El pasado mes de noviembre vivimos uno de esos momentos que justifican todo el trabajo previo: el estreno de nuestra última obra, Destellos en la oscuridad, en el Gran Teatre d’Alzira.
Subir a ese escenario con un proyecto tan especial para nosotros fue, sin duda, un paso importante. Destellos en la oscuridad nace de la necesidad de mirar al pasado para entender el presente, de poner luz en aquellas historias que durante demasiado tiempo permanecieron silenciadas.
La obra se inspira libremente en la figura de Leoncio Badía, conocido como el enterrador de Paterna, un hombre que, en plena posguerra, ayudó a muchas familias a identificar a sus seres queridos, incluso poniendo en riesgo su propia vida.
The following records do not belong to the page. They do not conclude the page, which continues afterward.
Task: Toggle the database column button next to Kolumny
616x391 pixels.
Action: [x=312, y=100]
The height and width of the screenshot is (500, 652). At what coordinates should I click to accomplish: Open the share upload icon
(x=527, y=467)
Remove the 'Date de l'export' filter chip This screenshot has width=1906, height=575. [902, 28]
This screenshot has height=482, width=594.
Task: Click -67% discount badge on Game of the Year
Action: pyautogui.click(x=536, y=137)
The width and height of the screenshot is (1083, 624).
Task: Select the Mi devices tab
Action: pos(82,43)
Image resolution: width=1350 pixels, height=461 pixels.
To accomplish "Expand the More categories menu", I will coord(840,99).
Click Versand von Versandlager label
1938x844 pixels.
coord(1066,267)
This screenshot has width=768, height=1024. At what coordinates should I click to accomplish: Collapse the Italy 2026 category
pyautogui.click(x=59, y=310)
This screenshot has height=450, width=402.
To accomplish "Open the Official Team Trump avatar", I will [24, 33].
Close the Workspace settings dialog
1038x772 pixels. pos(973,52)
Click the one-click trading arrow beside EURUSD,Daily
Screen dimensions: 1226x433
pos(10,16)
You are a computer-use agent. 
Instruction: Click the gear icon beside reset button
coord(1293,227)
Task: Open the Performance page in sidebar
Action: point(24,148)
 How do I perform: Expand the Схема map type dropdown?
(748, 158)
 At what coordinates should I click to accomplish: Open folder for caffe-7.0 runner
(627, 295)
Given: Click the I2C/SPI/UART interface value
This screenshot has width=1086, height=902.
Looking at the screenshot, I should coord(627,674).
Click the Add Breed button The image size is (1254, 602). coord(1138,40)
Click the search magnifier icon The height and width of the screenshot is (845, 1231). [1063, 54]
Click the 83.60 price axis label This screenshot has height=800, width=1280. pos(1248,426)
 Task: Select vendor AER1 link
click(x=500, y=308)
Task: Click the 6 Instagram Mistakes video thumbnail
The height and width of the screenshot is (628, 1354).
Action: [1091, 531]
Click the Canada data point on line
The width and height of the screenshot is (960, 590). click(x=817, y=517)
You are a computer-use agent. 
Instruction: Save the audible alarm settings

A partir de ese contexto histórico construimos una ficción que habla de memoria, dignidad y humanidad, siempre desde el respeto y la emoción.
El estreno fue una noche muy especial. Sentir la respuesta del público, el silencio atento en los momentos más duros y el aplauso final, nos confirmó que la historia había llegado. Para nosotros, ese encuentro con el espectador es el verdadero sentido del teatro.
Con Destellos en la oscuridad seguimos apostando por un teatro comprometido, honesto y cercano, que invita a reflexionar sin renunciar a la emoción. Este estreno marca un nuevo capítulo en nuestro camino y nos anima a seguir contando historias que importan.
Gracias a todas las personas que nos acompañaron esa noche y a quienes hacen posible que el teatro siga siendo un espacio de memoria, encuentro y luz, incluso en la oscuridad.